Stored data

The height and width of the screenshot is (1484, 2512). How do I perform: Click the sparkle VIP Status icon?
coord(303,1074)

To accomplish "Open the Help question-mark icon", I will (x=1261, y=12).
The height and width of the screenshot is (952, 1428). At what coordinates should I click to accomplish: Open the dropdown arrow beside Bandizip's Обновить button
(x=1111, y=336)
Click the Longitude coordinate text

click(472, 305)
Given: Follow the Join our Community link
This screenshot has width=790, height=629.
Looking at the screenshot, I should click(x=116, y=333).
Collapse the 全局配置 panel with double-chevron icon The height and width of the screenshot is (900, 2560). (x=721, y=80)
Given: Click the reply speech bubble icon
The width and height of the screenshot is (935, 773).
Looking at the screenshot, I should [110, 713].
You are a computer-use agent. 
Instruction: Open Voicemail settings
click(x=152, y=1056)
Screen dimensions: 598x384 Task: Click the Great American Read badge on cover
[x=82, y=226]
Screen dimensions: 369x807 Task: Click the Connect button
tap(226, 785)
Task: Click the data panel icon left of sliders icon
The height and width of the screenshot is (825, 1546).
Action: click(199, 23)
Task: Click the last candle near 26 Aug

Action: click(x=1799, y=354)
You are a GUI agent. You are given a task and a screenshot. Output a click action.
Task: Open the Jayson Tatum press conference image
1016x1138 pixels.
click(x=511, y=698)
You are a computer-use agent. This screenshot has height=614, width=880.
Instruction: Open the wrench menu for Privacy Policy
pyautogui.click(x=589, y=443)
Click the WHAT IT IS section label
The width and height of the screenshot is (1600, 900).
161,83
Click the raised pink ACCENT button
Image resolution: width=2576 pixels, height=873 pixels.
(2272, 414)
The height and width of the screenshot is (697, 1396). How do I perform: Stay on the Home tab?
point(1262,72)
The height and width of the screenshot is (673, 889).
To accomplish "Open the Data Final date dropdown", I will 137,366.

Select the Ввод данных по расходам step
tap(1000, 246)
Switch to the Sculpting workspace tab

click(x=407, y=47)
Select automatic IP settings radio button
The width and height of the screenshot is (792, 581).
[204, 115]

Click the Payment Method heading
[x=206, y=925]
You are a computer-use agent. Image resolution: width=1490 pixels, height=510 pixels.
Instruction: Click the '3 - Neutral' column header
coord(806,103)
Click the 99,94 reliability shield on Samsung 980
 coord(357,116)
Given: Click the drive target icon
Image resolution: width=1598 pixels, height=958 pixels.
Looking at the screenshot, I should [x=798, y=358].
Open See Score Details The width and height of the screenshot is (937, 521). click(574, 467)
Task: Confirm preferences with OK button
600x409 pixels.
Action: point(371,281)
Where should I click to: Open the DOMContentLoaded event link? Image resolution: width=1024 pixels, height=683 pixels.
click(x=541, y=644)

● **THE PROBLEM**: Reproduce each line of the records in which the word "with" appears.

● **TASK ANSWER**:
Collapse the 全局配置 panel with double-chevron icon The height and width of the screenshot is (900, 2560). (x=721, y=80)
Task: Confirm preferences with OK button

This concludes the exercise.